About 40,000 new homes are being delayed mainly in Somerset, the Solent and Kent because developers are required to ensure rivers are nutrient neutral, claims the industry.
The Construction Leadership Council, CLC, has written to housing secretary Michael Gove asking for him to come up with a long-term solution.
CLC chair Andy Mitchell said: “This should recognise the negligible amounts of nutrient pollution arising from new housing and commercial projects and find effective means of reducing the significant nutrient pollution arising from other sources, including farming.”
Mr Mitchell wants the government to encourage water companies to embark on a rapid programme of upgrading waste-water treatment works to filter out nutrients from new developments.
Based on the standard method for assessing housing need the delivery of 25,000 homes a year in the Somerset, Solent, Kent and north Herefordshire are in jeopardy. The environmental rules stem from a European Court of Justice ruling in 2018 on the habitat’s directive requiring limits on nutrients in rivers.
SME housebuilders’ future is at risk
The CLC has said small housebuilders are most affected by Natural England’s advice to 35 local councils that permission can’t be granted for developments unless they are nitrate and phosphate neutral.
“The effect of any local moratoria means that all, or a large part of their development pipeline, is threatened, with a knock-on damage to the local construction supply chain.
“The delays associated with the nutrients issue risk driving many SMEs out of business, so a more rapid and effective way needs to be found to remove this threat.”
Herefordshire SME developer Border Oak estimated it has lost £2m over the last two years due to the planning moratoria.
Border Oak director Merry Albright said: “We employ about 100 people directly and 300 as sub-contractors. We have bought various sites in Herefordshire where because of the ban on planning approvals we can’t develop.”
Ms Albright claims in Herefordshire fertilisers and excrement generated from intensive farming is a far greater river polluter than housebuilding.

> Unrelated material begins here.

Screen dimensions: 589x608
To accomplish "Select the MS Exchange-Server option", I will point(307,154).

The CLC would like Natural England’s guidance to weigh up the cost of small nutrient releases in the short-term against the wider public interest of housebuilding and other development.
Brokers Hank Zarihs Associates said development finance lenders were keen to lend to SMEs and would like to see a fairer solution to the nitrates issue.

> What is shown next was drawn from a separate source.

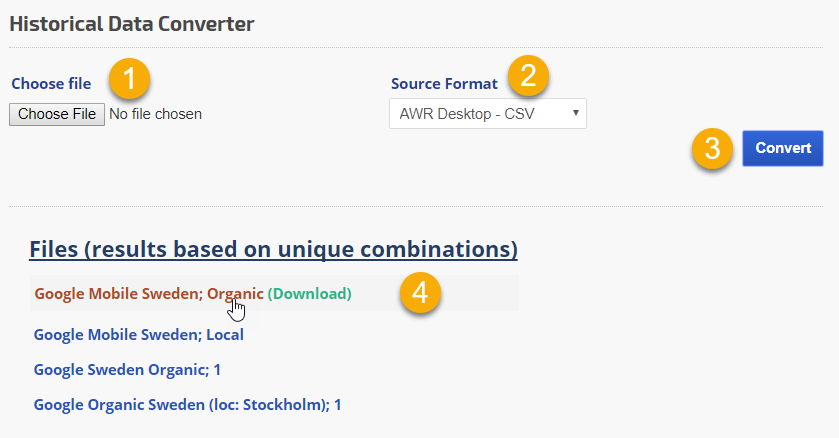Click the Files results heading
The height and width of the screenshot is (438, 839).
point(273,248)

The finance brokerage said the £150m help-to-build equity loan scheme launched last week showed the government wanted to help smaller builders.
Under the initiative registered users of help-to-build can access an equity loan of 20 per cent of the value of the project up to £600,000 with this rising to 40 per cent for London schemes. Unlike help-to-buy, there is no stipulation that the borrowers must be first-time buyers.
The government hopes the self and custom build sector could deliver 40,000 new homes a year, providing opportunities for small building firms and creating jobs.